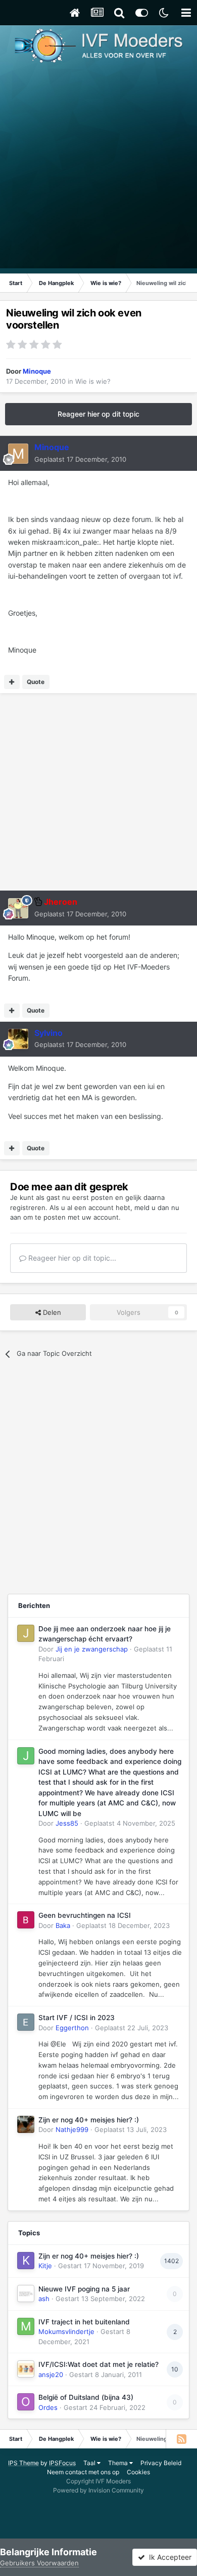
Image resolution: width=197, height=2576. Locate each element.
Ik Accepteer (168, 2557)
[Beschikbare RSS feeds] (181, 2438)
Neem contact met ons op (83, 2472)
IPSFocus (62, 2463)
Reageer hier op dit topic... (71, 1258)
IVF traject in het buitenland (84, 2322)
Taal (90, 2463)
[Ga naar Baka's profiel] (25, 1919)
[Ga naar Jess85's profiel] (25, 1755)
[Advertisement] (98, 169)
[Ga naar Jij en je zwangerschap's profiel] (25, 1633)
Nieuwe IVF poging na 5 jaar (84, 2289)
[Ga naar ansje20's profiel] (25, 2369)
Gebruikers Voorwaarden (39, 2563)
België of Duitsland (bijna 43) (85, 2397)
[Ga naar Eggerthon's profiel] (25, 2022)
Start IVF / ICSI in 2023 (76, 2018)
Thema (118, 2463)
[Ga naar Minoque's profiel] (18, 454)
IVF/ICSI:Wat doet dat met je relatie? (98, 2364)
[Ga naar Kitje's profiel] (25, 2260)
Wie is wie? (93, 381)
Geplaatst (80, 459)
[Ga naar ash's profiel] (25, 2293)
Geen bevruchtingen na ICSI (84, 1915)
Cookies (138, 2472)
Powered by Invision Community (98, 2490)
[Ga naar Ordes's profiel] (25, 2401)
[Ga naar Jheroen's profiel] (18, 908)
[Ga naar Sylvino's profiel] (18, 1039)
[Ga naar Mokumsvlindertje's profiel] (25, 2326)
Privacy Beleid (160, 2463)
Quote (35, 682)
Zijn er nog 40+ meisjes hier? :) (88, 2120)
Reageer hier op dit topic (98, 414)
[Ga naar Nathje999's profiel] (25, 2124)
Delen (51, 1312)
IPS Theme (23, 2463)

# # #

* _Exercise goal_: Make a copy of each line in the records that has the word "hier".

* _Answer for this exercise_:
Reageer hier op dit topic... (71, 1258)
Zijn er nog 40+ meisjes hier? :) (88, 2120)
Reageer hier op dit topic (98, 414)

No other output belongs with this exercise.